■ **Work instructions**
Every line containing the string "link" is to be copied from the records.

■ **Exercise materials**

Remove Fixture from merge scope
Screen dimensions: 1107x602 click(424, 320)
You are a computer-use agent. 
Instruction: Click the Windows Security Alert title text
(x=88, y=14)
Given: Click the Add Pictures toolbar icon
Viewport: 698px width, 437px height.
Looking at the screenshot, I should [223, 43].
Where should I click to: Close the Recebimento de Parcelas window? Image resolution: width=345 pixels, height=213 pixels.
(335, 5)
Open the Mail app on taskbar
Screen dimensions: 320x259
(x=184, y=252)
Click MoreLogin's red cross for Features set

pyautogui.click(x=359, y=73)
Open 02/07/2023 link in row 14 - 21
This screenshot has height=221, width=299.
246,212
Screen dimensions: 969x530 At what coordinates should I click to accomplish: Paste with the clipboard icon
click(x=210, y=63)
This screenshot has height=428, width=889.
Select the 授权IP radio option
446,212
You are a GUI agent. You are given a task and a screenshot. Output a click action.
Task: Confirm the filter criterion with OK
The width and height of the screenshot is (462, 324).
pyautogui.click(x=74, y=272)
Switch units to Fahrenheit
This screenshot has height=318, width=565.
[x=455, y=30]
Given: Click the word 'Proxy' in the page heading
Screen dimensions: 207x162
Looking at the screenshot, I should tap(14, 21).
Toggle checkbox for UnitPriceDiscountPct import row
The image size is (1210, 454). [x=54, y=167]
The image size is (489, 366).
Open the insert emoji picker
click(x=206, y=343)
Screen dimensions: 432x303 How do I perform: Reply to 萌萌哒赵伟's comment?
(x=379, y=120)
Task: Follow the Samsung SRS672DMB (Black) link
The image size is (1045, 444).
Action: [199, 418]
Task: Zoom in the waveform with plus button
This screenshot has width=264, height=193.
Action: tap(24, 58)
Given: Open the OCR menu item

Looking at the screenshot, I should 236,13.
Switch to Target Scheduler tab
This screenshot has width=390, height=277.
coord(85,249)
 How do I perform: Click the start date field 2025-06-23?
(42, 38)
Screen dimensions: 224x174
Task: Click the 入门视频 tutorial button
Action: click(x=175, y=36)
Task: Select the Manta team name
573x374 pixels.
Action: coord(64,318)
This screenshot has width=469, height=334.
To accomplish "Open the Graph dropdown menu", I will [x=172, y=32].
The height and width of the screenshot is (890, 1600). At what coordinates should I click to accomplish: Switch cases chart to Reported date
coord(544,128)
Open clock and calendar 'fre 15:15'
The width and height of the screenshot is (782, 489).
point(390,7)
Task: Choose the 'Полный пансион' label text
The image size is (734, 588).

■ **Response to this task**
Open 02/07/2023 link in row 14 - 21
Task: Follow the Samsung SRS672DMB (Black) link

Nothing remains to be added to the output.